(Photo courtesy of the Iowa Board of Nursing)
An Iowa-licensed nurse accused of sexually assaulting multiple patients in Texas has agreed to surrender his license.
On Jan. 16, 2025, the Iowa Board of Nursing agreed to accept Caleb Greer’s voluntary surrender of his nursing license. Board documents indicate Greer was issued a warning and advised that he will not be able to apply for reinstatement for one year.
The Iowa board’s actions follow a November 2024 decision by the Texas Board of Nursing, which accepted Greer’s surrender of his license to practice in that state as an advanced practice registered nurse.
Texas board documents indicate that before and after Greer completed a family nurse practitioner program at Sioux City’s Morningside College in 2019, he worked for several different entities in Iowa, Colorado and Texas — most recently as the owner of Dasein Health in West Lake Hills, Texas.
The Texas board alleged that in July 2019, while treating a female patient identified as “N.M.,” Greer told the woman she was “MILFy,” began to massage her, and then kissed her on the lips and fondled her breasts and genitals.
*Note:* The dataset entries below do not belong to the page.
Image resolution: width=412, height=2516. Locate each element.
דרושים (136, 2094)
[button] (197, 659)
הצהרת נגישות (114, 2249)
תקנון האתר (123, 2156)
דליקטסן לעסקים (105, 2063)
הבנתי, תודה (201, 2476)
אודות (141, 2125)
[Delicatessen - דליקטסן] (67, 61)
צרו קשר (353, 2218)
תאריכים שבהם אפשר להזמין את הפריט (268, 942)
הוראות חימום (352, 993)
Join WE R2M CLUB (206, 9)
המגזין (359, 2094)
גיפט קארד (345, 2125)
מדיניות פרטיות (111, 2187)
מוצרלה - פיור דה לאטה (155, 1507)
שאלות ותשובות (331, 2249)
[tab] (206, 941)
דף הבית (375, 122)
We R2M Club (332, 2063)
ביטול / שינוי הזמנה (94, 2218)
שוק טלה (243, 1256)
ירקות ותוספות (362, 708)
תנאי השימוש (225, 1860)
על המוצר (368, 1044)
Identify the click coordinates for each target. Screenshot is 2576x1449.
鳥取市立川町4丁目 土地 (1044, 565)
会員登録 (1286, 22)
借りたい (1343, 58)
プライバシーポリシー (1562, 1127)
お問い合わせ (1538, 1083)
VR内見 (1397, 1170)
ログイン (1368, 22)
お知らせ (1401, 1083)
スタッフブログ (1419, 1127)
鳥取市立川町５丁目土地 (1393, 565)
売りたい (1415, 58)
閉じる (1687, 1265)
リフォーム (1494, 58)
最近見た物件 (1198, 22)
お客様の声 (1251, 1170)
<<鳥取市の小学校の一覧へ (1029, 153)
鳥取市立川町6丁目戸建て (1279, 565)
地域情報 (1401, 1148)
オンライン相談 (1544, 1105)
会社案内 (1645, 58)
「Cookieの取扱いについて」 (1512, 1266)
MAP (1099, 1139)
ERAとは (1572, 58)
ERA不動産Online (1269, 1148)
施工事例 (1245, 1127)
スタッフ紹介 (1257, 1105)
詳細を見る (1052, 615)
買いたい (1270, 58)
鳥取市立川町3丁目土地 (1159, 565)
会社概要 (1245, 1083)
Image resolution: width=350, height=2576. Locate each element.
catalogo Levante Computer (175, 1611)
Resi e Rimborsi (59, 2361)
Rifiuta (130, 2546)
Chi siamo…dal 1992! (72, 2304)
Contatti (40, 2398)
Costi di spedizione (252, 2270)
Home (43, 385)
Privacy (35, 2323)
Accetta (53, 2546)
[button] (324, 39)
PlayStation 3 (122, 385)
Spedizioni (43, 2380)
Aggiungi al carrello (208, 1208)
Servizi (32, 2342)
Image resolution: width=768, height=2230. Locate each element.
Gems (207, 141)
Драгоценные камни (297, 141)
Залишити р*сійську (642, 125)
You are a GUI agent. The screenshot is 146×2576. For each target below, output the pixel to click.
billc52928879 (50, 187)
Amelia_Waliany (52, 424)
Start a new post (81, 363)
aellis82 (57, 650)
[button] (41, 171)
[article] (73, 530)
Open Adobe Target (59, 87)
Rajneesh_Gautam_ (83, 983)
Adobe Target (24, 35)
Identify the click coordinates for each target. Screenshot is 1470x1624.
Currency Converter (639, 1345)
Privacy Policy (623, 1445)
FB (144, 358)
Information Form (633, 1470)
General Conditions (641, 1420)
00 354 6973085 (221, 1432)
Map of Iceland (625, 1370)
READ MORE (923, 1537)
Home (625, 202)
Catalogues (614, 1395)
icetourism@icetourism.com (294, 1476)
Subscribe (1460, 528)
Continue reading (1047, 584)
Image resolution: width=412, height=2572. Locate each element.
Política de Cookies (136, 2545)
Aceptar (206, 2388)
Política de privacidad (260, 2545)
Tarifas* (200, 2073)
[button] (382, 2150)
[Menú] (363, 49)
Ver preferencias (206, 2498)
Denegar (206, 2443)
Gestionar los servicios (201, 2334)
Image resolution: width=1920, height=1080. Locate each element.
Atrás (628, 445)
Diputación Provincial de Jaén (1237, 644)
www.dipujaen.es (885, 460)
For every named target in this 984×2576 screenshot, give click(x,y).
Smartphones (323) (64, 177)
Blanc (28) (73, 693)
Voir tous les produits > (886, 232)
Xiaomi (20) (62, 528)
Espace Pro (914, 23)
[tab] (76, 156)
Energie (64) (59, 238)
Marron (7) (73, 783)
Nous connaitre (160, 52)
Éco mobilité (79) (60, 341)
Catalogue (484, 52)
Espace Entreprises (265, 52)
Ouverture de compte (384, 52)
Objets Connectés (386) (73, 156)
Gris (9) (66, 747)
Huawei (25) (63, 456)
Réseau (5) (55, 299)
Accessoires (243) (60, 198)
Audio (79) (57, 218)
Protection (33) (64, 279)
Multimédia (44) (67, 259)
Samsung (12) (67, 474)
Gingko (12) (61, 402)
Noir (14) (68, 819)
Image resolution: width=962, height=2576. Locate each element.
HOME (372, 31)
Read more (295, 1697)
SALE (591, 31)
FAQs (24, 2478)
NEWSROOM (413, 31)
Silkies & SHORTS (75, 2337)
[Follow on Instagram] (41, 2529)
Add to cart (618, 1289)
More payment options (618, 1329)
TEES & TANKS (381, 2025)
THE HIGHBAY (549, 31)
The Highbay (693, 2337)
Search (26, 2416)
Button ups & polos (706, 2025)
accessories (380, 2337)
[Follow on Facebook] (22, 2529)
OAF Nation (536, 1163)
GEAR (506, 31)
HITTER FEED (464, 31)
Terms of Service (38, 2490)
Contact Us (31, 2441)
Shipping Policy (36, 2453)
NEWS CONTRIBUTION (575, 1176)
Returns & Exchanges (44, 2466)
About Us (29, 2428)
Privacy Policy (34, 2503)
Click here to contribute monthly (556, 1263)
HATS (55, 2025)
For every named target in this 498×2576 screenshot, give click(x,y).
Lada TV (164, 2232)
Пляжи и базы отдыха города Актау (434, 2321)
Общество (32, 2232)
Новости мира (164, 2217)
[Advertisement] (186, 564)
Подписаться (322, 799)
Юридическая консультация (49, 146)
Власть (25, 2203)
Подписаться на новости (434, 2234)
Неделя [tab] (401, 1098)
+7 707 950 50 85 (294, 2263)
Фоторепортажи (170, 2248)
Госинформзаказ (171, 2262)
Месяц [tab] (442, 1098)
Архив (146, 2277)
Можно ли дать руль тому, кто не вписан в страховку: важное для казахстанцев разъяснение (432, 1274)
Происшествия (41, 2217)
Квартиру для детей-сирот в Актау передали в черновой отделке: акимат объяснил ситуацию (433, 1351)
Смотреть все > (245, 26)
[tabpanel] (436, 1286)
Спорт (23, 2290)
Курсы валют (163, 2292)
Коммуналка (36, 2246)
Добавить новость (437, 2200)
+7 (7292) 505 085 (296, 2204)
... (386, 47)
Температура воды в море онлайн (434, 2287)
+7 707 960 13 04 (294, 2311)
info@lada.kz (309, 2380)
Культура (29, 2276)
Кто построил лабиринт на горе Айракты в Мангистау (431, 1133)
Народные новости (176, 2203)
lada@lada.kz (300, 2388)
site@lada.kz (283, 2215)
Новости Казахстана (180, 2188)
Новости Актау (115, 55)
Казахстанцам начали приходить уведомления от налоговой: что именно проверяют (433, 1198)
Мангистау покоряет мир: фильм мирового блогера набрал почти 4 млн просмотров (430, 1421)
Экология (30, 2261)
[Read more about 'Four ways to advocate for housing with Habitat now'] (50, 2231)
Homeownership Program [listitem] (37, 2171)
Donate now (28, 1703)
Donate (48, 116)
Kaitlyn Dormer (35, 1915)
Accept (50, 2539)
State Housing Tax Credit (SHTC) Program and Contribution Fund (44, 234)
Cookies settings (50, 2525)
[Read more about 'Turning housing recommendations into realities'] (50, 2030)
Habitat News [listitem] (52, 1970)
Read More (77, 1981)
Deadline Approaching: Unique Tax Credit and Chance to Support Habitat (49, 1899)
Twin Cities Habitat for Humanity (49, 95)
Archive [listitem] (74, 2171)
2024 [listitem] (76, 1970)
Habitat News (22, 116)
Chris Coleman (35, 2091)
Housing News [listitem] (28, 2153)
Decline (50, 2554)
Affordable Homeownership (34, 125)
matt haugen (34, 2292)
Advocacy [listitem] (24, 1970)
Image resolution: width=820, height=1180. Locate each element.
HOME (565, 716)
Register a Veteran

The board also alleged that in October 2020, Greer was seeing patient “Y.C.” when he “French kissed her, touched her private parts, took off his pants, and placed his penis in (her) hand.” When the patient later telephoned Greer to ask why he had sexually assaulted her, Greer allegedly replied, “Because you’re blocked sexually.”
The Texas board also alleged that in 2022 and 2023, while running the Dasein Health clinic, Greer massaged the thighs of a female patient, “E.H,” and then kissed her and fondled her while admitting that his “carnal desire took over” and he had “lost control.” The board alleges that in subsequent emails sent to the woman, Greer stated, “I realize that I did not have your consent and that, yes, what I did was assault.”
According to the Texas board, Greer was arrested in January 2024 on a charge of felony sexual assault related to his conduct with E.H. He later underwent a sexual offender psychological evaluation that allegedly concluded he posed an “imminent and immediate risk of harm to the public.”
The criminal case is still pending, according to board records.
In addition to disciplinary charges of violating patient boundaries, the Texas board also charged Greer with multiple instances of improperly administering medications and improperly performing ketamine therapy on patients. Board documents indicate Greer denied all of the allegations, describing them as a “gross exaggeration” of what had actually transpired.
He subsequently agreed to surrender his Texas nursing license.